Jeden Samstag ruhte sich Chapman aus. Er war dann für keinen Besucher zu sprechen, verbrachte den ganzen Tag fastend in seiner kleinen Werkstatt, um bei seiner liebsten Freizeitbeschäftigung, dem Drechseln von Holzgegenständen, sein Herz im Gebet vor Gott auszuschütten. Diese stillen Stunden der Gemeinschaft mit Gott gaben ihm eine geistliche Prägung, die er an seine Umgebung weitergeben konnte. Weich einen gesegneten Einfluß dieser von der Liebe Gottes geprägte Mann auf die "Ebenezer"-Gemeinde und die vielen Gäste in seinem Haus ausübte, machen die zahlreichen Anekdoten deutlich, die in seiner Biographie nachzulesen sind.
Heimgang
70 Jahre lang hat Chapman in Barnstaple gearbeitet, und sein Dienst wurde nur durch gelegentliche Missionsreisen nach Irland und Spanien unterbrochen. Noch mit 98 Jahren predigte Chapman in geistiger Frische und mit geistlicher Kraft. Er hatte alle "Brüder" der Anfangszeit überlebt. Darby, Wigram, Cronin und Groves waren schön längst in der Ewigkeit. Als Chapman hörte, daß sein Freund Georg Müller heimgegangen war, neigte er nachdenklich sein Haupt und sagte nach einer Stille von etwa fünf Minuten:
"Keinem von uns steht es zu, unseren Meister zu tadeln, aber ich wurde fünf Jahre vor Georg Müller errettet, und es hätte mir zugestanden zu gehen."

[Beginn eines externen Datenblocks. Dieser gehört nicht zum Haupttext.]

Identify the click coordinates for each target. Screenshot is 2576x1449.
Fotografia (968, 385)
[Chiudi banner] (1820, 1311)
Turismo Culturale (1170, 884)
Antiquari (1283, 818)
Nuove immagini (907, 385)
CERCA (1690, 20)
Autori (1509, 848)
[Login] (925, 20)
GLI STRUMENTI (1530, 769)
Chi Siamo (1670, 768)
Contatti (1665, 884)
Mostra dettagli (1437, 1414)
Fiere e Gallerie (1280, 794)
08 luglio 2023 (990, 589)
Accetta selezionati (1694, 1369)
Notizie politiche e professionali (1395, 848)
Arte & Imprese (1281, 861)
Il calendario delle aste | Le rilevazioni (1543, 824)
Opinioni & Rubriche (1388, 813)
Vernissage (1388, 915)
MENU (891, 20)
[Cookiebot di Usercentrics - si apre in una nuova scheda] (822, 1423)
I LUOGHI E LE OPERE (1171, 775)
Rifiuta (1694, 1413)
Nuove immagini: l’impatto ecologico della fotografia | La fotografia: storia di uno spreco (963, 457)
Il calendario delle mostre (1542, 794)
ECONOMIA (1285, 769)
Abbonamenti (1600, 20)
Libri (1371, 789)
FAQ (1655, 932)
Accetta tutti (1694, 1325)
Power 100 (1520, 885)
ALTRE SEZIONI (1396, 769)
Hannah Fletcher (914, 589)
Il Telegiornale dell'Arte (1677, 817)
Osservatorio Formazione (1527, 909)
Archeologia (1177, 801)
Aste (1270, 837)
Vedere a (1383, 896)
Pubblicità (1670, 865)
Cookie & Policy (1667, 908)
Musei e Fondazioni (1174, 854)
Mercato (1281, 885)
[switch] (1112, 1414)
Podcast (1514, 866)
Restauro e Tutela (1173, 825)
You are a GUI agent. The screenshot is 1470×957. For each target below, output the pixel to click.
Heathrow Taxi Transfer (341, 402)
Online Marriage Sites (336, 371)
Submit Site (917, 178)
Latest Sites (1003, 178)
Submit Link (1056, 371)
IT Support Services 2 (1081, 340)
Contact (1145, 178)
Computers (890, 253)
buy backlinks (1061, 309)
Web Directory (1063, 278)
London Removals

Vier Jahre später war auch Chapman am Ziel. Seine letzten Worte waren:
"Der Friede Gottes, der allen Verstand übersteigt ..."
Hunderte von Menschen kamen zu seiner Beerdigung. Sein Biograph schreibt:
"Sie kamen aus dem ganzen Land. Baptisten, Methodisten, Kongregationalisten und Anglikaner kamen ans Grab mit 'Brüdern' zusammen, am Grabe des Mannes, der sie durch sein Wort und sein Beispiel gelehrt hatte, daß alle wiedergeborenen Menschen Brüder und Schwestern in Christus sind. Und obwohl er nie auch nur einen Zentimeter von seinen Überzeugungen bezüglich der Anbetung und Leitung in der Gemeinde abgewichen war, wußten doch alle, daß er sie von Herzen lieb gehabt und es immer von Herzen bedauert hatte, daß es nicht mehr Einigkeit in diesen Fragen unter Gottes Kindern gab. Sie wußten, daß sie einen 'wahren' Bruder verloren hatten."
Gott schenke, daß das Beispiel dieses gesegneten Lebens uns anspornt, in einer Welt, in der es nicht an "christlichen" Predigten mangelt, Christus zu leben und auf diese Weise Menschen für unseren Herrn zu gewinnen.